NOTE: In this series of articles we’re looking specifically at how I self-edit, this doesn’t mean you have to use my methods, these articles are examples of the way I work. They may help you, or at least give you some tips, or they may not.
One group of words that get a lot of dislike is adverbs. They’re often, but not always associated with speech tags such as ‘they said loudly’ or ‘they said cheerfully’. There’s nothing automatically wrong with this, adverbs like any other word have their uses the problem tends to be over use because using the same or similar words creates emphasis we might not want. In the case of adverbs it’s the ‘ly’ sound (although not all adverbs are ‘ly’ words, see a separate article here). Sometimes I remove them because I think of a better description, or I realise that what the adverb is describing is shown through the context.
An example of context would be when Charlotte/Lot flirts with Bran do I need to say ‘she said coyly, flirtatiously, or coquettishly’? She might be touching him, such as caressing his face which is intimate, or what she says, such as a double entendre, implies how she says it. Such as:
I grinned, stepped close and rested my hands against his chest. ‘I missed you.’
Would this section be improved with an adverb to describe the dialogue?
I grinned, stepped close and rested my hands against his chest. ‘I missed you,’ I said coyly.
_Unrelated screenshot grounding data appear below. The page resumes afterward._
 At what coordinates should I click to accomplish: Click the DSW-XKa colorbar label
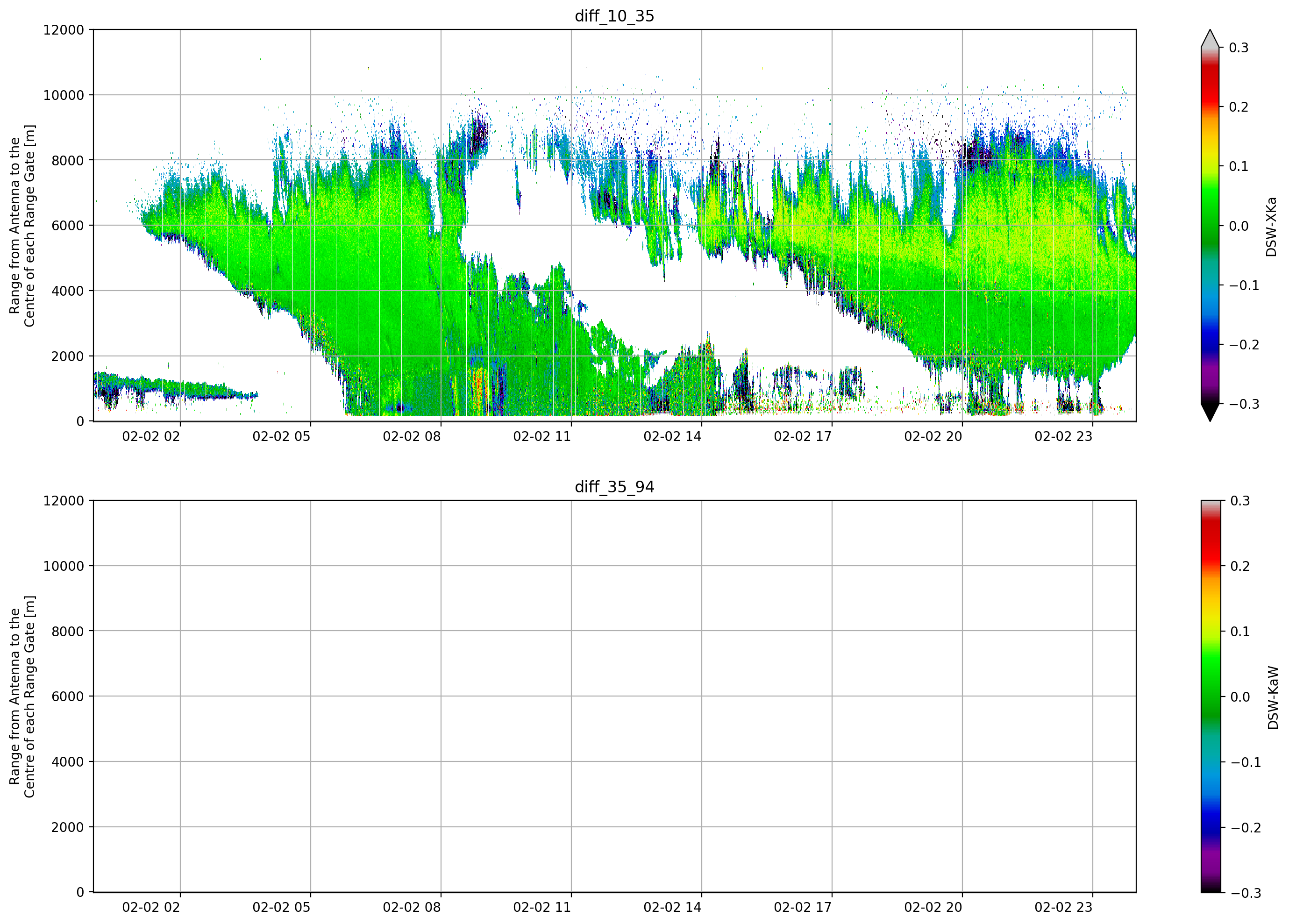1271,227
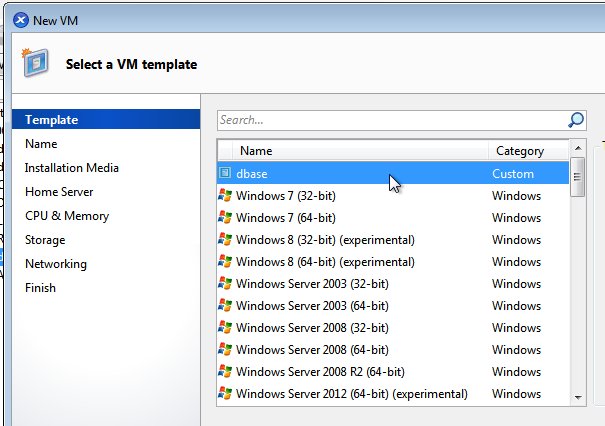Click the XenCenter icon in the title bar

(x=20, y=20)
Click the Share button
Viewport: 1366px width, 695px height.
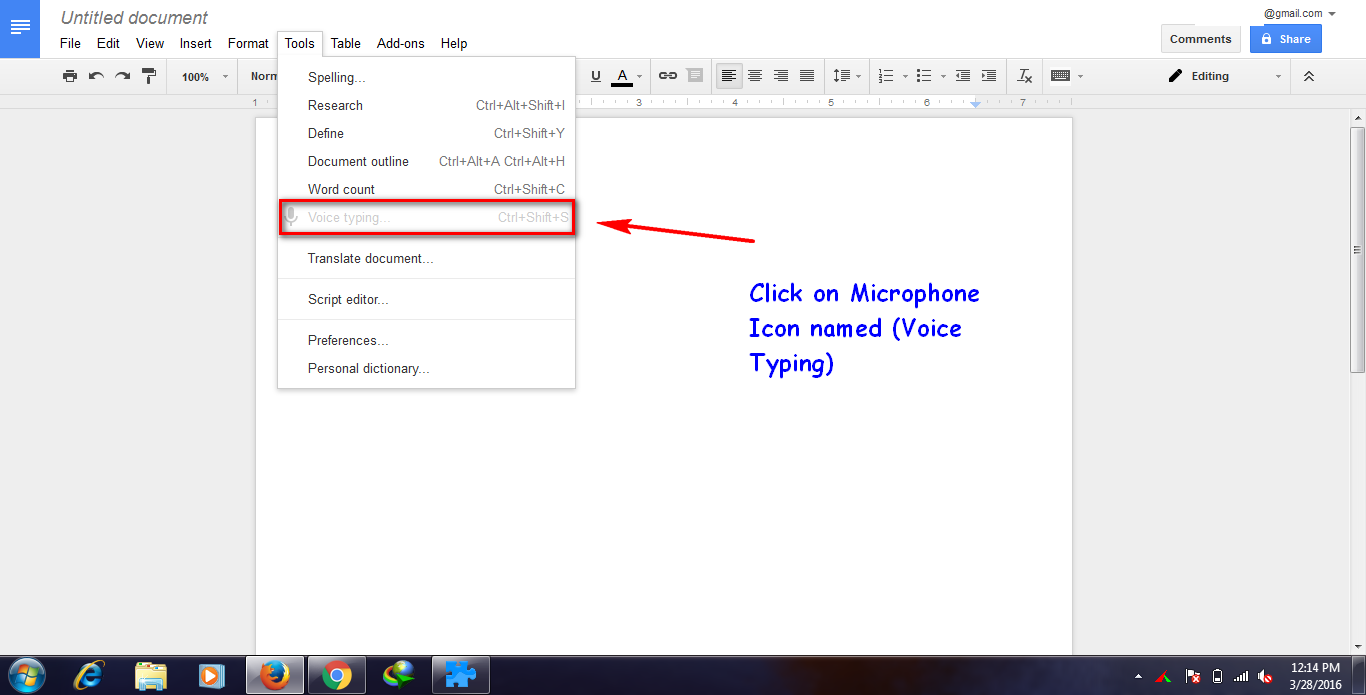[1285, 38]
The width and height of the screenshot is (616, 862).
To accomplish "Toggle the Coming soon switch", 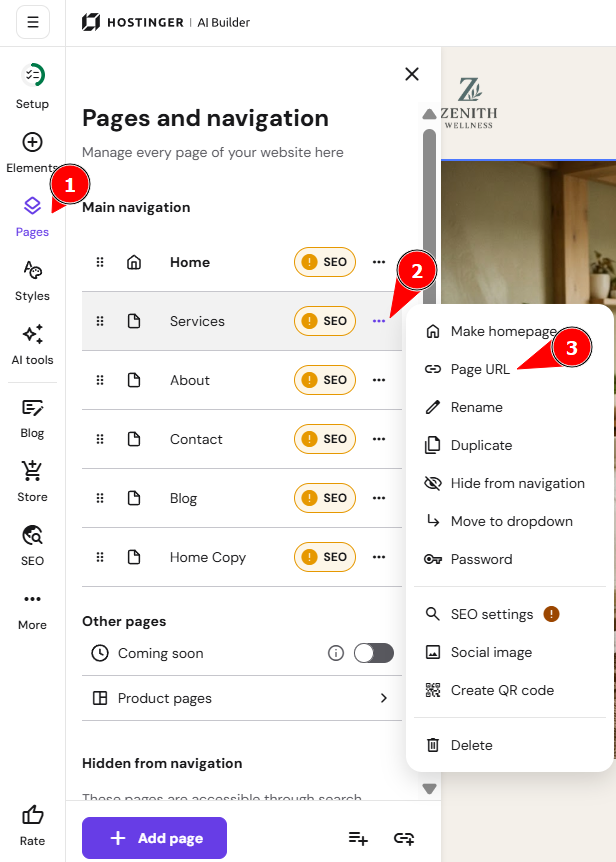I will (374, 653).
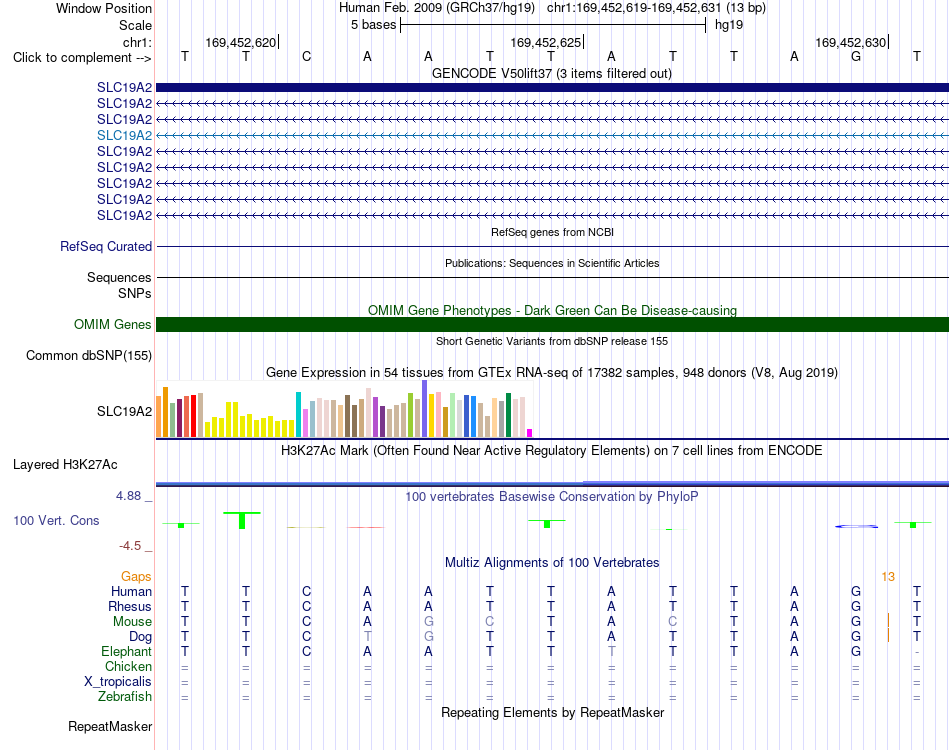Select the Zebrafish alignment row label
The height and width of the screenshot is (750, 950).
125,697
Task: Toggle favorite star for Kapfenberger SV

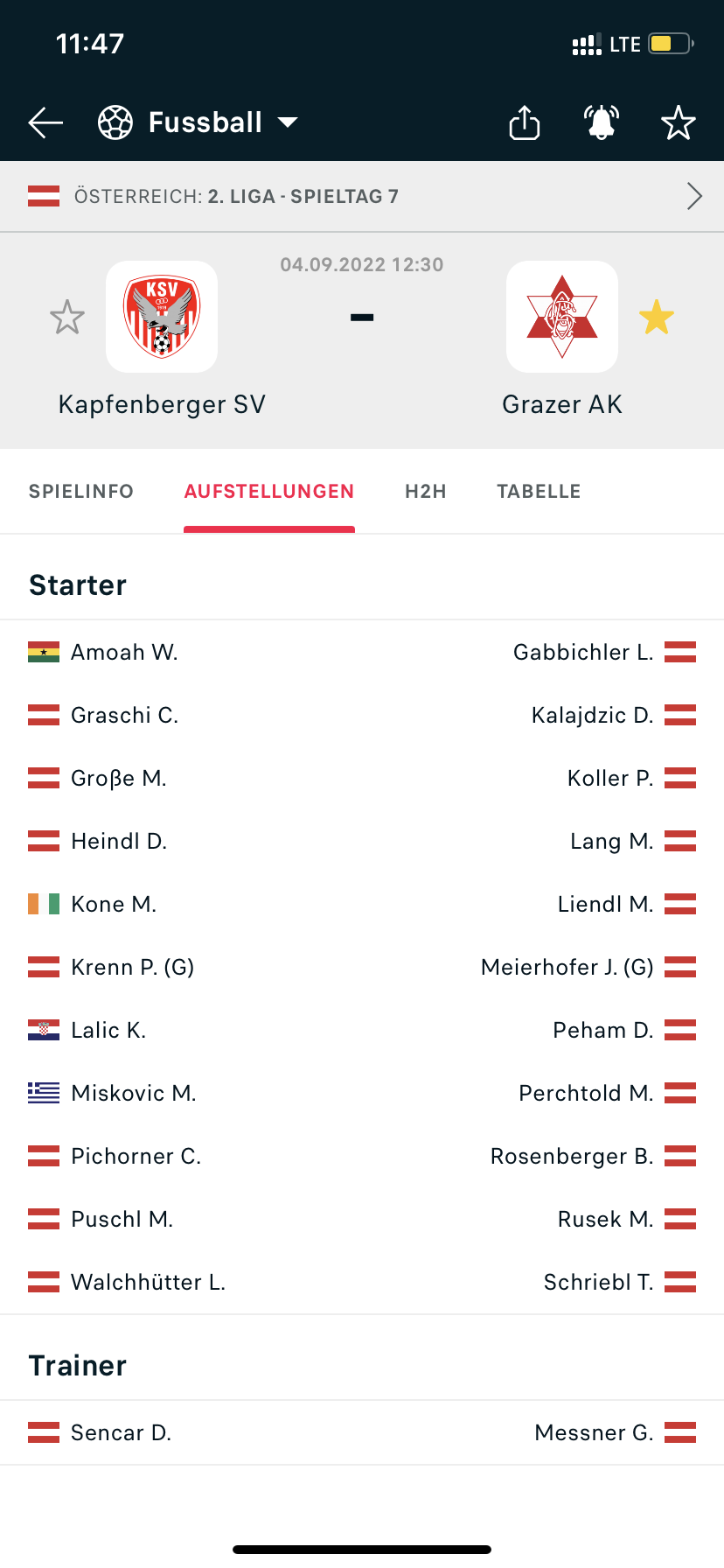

We know Charlotte is speaking because the speech is directly connected to her action so the speech tag to tell us she is speaking is unnecessary. Meanwhile what she does shows us, or at least implies, her intention and how she is speaking. Now this might seem counterproductive because we have an entire sentence instead of three words but without the sentence we would have:
‘I missed you,’ I said coyly.
Now, there’s obviously nothing wrong with this method and we don’t have to have movement description in place of dialogue tags, but remember I’ve got at most 1,500 words to get in character introductions, backstory and everything else a first chapter needs. I may have exchanged a dialogue tag for a sentence but I can cut an entire paragraph or more of telling the reader about Charlotte.
What do I mean by this? Hidden in this short sentence is a detail that can subconsciously inform the reader about Charlotte’s character. She steps towards Bran, he doesn’t step towards her. This is a clue that of the two of them Charlotte is the more dominant and assertive, she doesn’t wait for Bran to make the move, she does it herself. By doing this I haven’t had to step away from the moment to tell the reader that Charlotte is assertive, I just show her behaviour and reveal her assertiveness while building the world and interaction at the same time.
I haven’t cut all the adverbs, there’s still some there because adverbs can be useful and concise. When the Earl speaks quietly does it need more than quietly? I didn’t feel so.
I also used a similar movement based method to describe the scene, although I cut some of this for the sake of my word count and because it was unnecessary. I introduced a little more detail about the type of books in the room by having Charlotte walk along the bookcases to look at them because she’s interested in books. I also showed there were two doors in the room by having the characters interact with them, however I didn’t cut all of the static description because some of it is Charlotte’s first impression of a room she’s never been in before and it’s direct. Once again, both methods can be useful.
Nor have I cut out all the telling, there are moments where Charlotte is considering or explaining something. In the first few paragraphs she explains what the club is describing it as ‘the vestibule of masculinity, women were not allowed.’ (Hysteria) This is telling, perhaps I could’ve shown but this would’ve taken longer and taken me away from the main plot and slowed the story down. As I said in the previous article Charlotte’s goal in this scene is to secure her employment, which means the club not allowing women is a minor thread in this scene.
Going through it now, having finished the book, I can see more places I would adjust in retrospect, such as finding more concise ways to reveal Charlotte’s thought process, particularly where she’s considering her fee. But as writers we’re constantly improving and learning, even if we don’t think so, and there will always be things we look back at and think we could do better.